Le président turc a mis les bouchées doubles lors de sa campagne électorale, alors qu'il s'efforce de survivre à son test politique le plus difficile. Il jouit d'une loyauté féroce de la part des Turcs pieux qui se sentaient autrefois privés de leurs droits dans la Turquie laïque, et sa carrière politique a survécu à l'échec du coup d'État et aux scandales de corruption.

Erdogan a pris un contrôle étroit de la plupart des institutions turques et a mis à l'écart les libéraux et les critiques. Dans son rapport mondial 2022, Human Rights Watch affirme que le gouvernement d'Erdogan a fait reculer de plusieurs décennies le bilan de la Turquie en matière de droits de l'homme.

Toutefois, si les Turcs chassent Erdogan, ce sera en grande partie parce qu'ils ont vu leur prospérité, leur égalité et leur capacité à satisfaire leurs besoins fondamentaux décliner, avec une inflation qui a atteint 85 % en octobre 2022.
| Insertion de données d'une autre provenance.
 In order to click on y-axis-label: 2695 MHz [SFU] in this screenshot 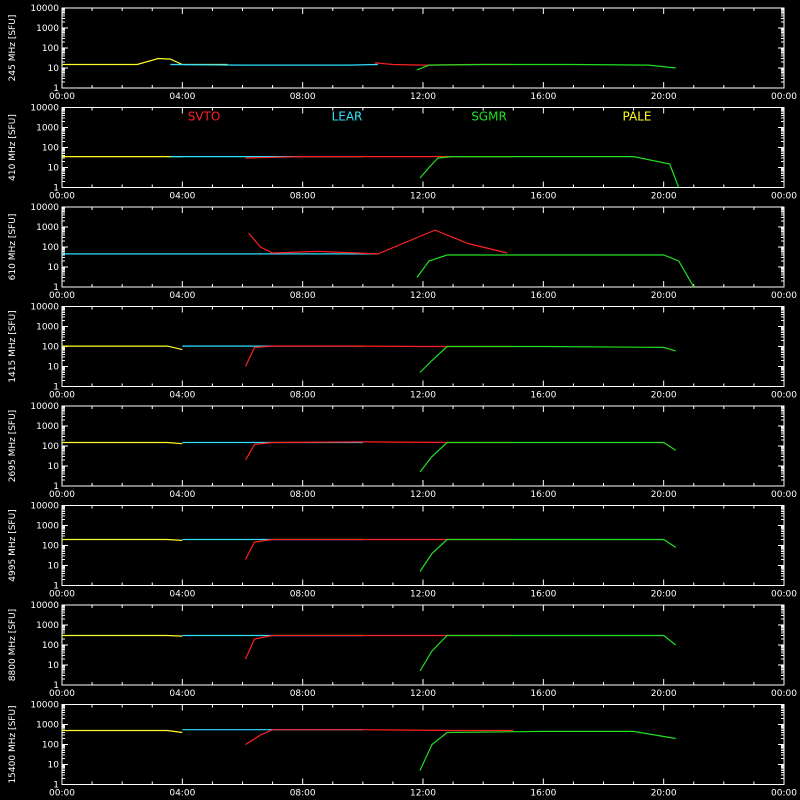, I will do `click(13, 446)`.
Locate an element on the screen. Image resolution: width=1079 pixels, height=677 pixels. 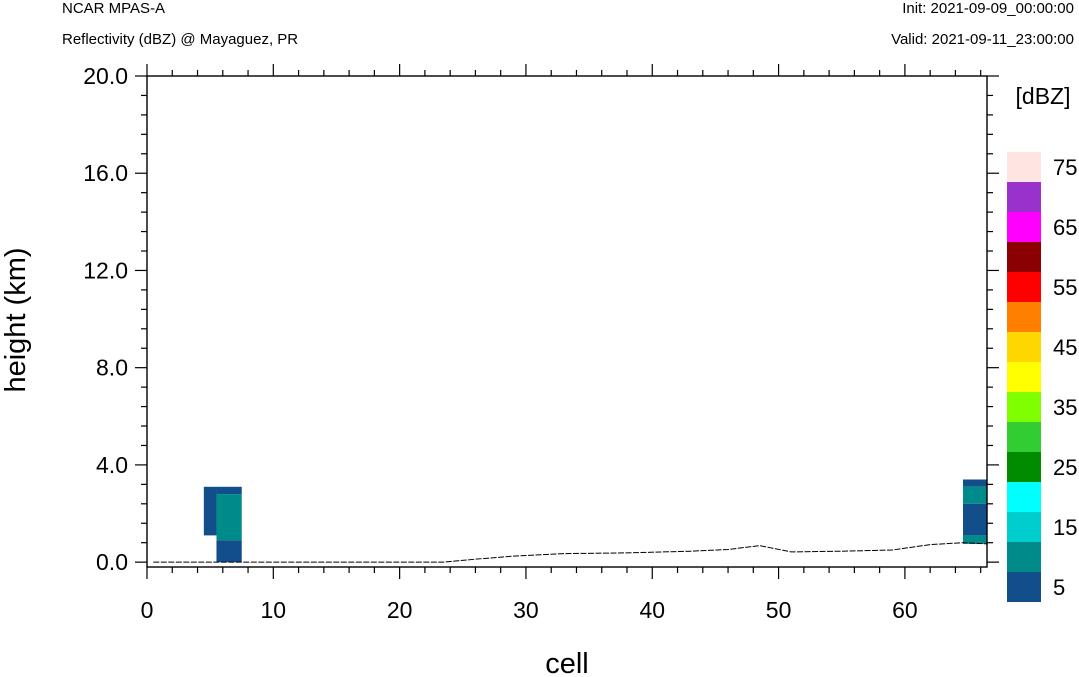
y-tick-label: 4.0 is located at coordinates (112, 465).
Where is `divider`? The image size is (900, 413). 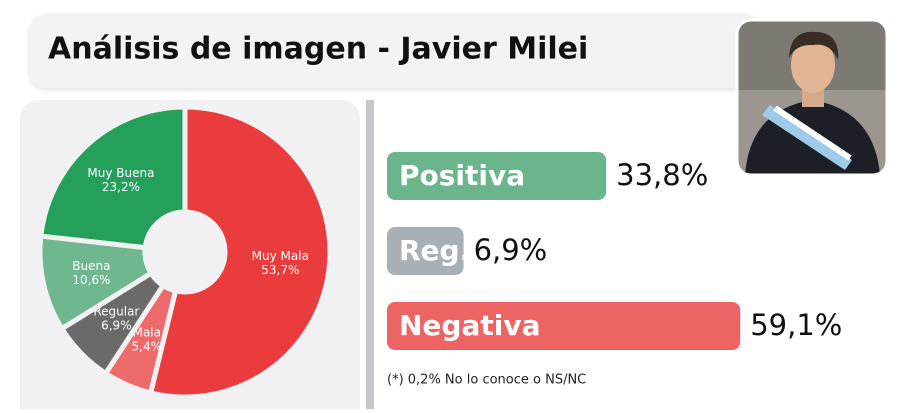
divider is located at coordinates (370, 254).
Kilicdaroglu, un ancien fonctionnaire, s'est engagé à revenir sur la plupart des changements radicaux apportés par Erdogan à la politique intérieure, étrangère et économique de la Turquie.

Il souhaite également revenir au système parlementaire de gouvernance, en lieu et place du système présidentiel exécutif d'Erdogan, adopté de justesse lors d'un référendum en 2017.